Resist Simplistic Measures of Success • University of Massachusetts System President Jack M. Wilson warns that metrics cited by the commission to measure college success “could actually lead to much lower accessibility, affordability and completion.” The old model of the 18-year-old going to one college and staying there through graduation is no longer the norm, explains Wilson. “The typical student today attends two or more institutions before graduating. Yet ‘graduation rates’ are a measure of the percentage of first-time, full-time freshmen graduating in five or six years. The typical student today cannot possibly meet this old fashioned metric of success. Worse, if such a metric were to become the standard for enforcement and funding, one must expect that colleges and universities would reduce their intake of transfer students, community colleges would try to avoid having students transfer to other institutions prior to finishing an associate degree, older students and part-time students would find reduced opportunities and there would be fewer continuing education and on-line degree programs.”
How Open-Source Curricula Could Bridge the Education Divide • Education technology pioneer Barbara Kurshan describes how new “open-source curricula” could provide educational opportunity for urban schools in the United States, developing countries and other areas where poverty and lack of resources create an “Education Divide.” The idea is derived from the phenomenon of open-source software … since the software’s code is not proprietary, its users are free to modify and improve it as necessary. In the case of educational curriculum, writes Kurshan, “a leading authority in mathematics [could] create an e-book and post it to an online repository. From there, a global population would be able to access it and create a customized textbook to meet their individual interests.”

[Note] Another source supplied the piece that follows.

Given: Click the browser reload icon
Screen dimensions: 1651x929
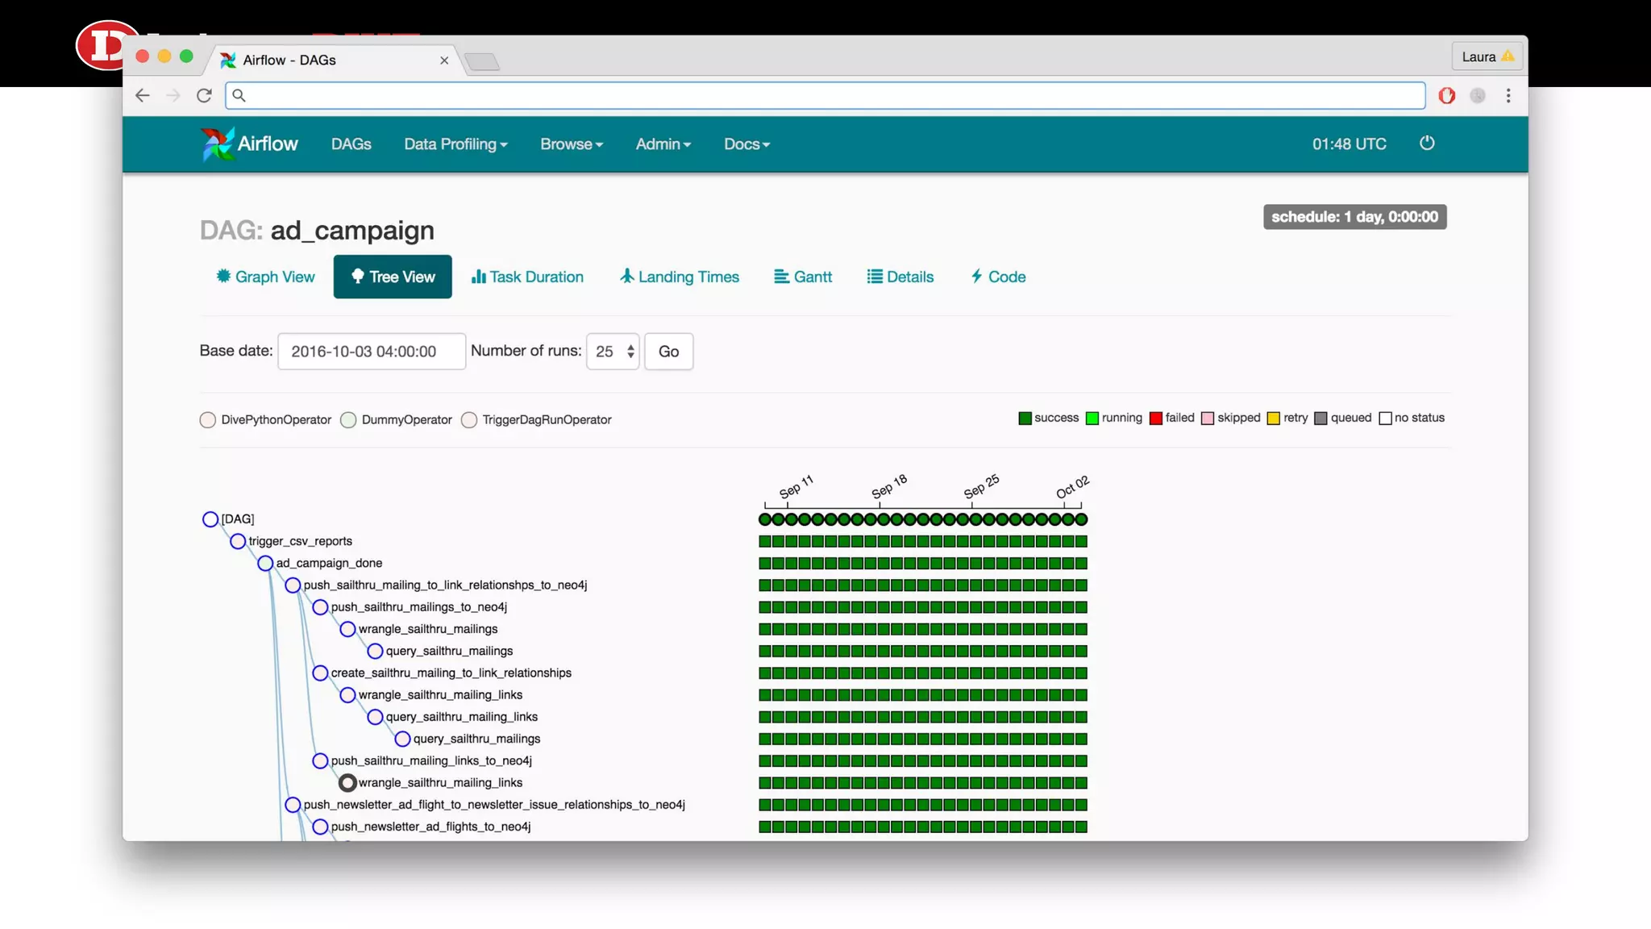Looking at the screenshot, I should [x=204, y=96].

An Education Mandate for New England Governors • New Englanders face two daunting barriers to college: many are simply not prepared for college academically or otherwise, and many cannot afford the high price tag—or think they can’t. NEBHE President and CEO Evan S. Dobelle offers a range of concrete regional strategies that the six New England governors could pursue together to tackle the twin problems of lagging college readiness and affordability.
Global Student Marketplace • NEBHE Chair and former four-term Maine state Sen. Mary R. Cathcart offers a thumbnail sketch of the new global environmental in which New England higher education is operating.
Editor’s Memo • Connection Executive Editor John O. Harney observes that the national Commission on the Future of Higher Education’s call for transparency could “find legs as the public tires of secrecy all around,” but wonders if the new openness should be extended beyond much talked about graduation rates and employment prospects to other aspects of campus operations ranging from endowment spending to deals with corporate vendors.